1) As one of the authors of the meta analysis (Jauhar et al
http://bjp.rcpsych.org/content/204/1/20), at which you say you want to "poke holes", I will make a few comments about the meta analyses discussed. It is CBT clinicians/researchers running the RCTs who select symptom-reduction as the outcome- not meta-analysts. Indeed, of more than a dozen published meta analyses in this area, all have reported on symptom reduction, including NICE
2) I am not aware of any meta analysis showing that CBT benefits 'levels of satisfaction' or anxiety in psychosis – perhaps the author could reference this (it certainly wasn’t Wykes et al). Further regarding Wykes et al, those authors did examine "levels of functioning, and levels of low mood" - And found no impact of CBT on these outcomes in studies that they defined as having 'acceptable levels of 'quality' (see
http://schizophreniabulletin.oxfordjournals.org/content/34/3/523.long)
3) "The current evidence on CBT for psychosis being able to reduce positive symptoms is actually not as bad as some would have us believe, with comprehensive meta-analyses showing some reduction of positive symptoms (and those studies which informed the NICE guidelines)."

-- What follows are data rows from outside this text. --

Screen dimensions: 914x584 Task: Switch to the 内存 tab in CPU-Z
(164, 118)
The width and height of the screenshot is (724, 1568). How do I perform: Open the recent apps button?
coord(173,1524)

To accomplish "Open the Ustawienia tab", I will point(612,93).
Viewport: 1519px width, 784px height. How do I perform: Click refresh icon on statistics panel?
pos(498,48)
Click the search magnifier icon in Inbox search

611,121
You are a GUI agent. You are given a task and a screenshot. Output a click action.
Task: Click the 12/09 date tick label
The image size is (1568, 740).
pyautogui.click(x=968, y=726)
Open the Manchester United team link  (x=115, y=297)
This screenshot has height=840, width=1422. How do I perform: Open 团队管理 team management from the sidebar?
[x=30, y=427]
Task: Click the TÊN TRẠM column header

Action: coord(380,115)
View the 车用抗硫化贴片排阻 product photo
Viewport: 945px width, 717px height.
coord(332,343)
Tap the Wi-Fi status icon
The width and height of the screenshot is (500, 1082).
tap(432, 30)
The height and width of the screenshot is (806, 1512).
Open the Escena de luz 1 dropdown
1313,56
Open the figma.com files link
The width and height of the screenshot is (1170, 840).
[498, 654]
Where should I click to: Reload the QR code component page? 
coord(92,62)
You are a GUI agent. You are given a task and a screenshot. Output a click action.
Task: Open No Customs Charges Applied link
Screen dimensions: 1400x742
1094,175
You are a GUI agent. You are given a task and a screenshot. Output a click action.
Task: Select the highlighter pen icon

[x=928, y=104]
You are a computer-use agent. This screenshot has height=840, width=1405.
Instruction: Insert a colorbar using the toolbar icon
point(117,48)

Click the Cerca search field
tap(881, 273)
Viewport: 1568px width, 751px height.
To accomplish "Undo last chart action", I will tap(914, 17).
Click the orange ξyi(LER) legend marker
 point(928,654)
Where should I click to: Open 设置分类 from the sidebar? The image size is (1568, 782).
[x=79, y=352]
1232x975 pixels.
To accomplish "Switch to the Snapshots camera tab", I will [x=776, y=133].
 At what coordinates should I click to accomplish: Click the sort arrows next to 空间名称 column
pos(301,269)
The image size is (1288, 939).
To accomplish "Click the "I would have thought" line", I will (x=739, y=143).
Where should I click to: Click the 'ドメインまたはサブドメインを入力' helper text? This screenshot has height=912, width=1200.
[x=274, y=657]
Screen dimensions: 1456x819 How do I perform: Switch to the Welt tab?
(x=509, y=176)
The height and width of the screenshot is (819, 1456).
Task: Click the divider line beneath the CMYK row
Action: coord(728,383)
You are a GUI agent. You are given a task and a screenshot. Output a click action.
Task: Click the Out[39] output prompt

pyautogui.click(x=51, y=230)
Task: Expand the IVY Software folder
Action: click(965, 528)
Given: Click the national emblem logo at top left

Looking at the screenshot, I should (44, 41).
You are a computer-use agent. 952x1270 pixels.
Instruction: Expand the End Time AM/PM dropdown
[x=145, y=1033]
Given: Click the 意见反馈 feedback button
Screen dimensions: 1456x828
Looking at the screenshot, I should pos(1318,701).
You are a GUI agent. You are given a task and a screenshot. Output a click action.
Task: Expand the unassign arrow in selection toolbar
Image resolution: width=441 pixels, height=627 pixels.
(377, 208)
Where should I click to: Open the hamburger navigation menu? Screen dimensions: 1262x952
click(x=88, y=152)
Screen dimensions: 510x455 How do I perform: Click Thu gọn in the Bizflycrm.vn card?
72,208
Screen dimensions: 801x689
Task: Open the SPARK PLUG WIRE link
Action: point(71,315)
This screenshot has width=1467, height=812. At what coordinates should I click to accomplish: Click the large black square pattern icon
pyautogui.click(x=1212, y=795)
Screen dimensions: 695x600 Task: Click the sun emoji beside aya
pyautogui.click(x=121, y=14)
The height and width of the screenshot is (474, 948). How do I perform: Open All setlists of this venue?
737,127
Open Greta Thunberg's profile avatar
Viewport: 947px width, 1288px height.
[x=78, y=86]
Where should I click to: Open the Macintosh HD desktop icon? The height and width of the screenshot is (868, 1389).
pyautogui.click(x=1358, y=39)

The 'comprehensive meta analysis' referred to here is Stafford et al
http://www.bmj.com/content/346/bmj.f185 is not, in fact, a meta analysis of people ‘with’ psychosis, but one examining if CBT prevents people ever developing psychosis. It is also factually incorrect to claim that this meta analysis produced evidence for "reduction of positive symptoms". Stafford et al are unequivocal in stating " There were no significant effects of this treatment on quality of life, symptoms of psychosis (total, positive, or negative), depression, or mania."
Regarding “those studies that informed the NICE guidelines”, the NICE meta analysis is hardly now or was ever 'worth the paper it was written on'. The ‘update’, on those who have psychosis, was published in Feb 2014, but includes studies only published up until 2008 - ignoring 6 years of generally better controlled largely negative studies. Moreover, the 2009 NICE meta analysis is massively flawed - it contains 110 separate meta analyses and so, by chance will, of course, find (spurious false positive) effects. Many of their so-called ‘meta analyses’ were run on just 2 or even 1 study -this is cherry-picking as an artform!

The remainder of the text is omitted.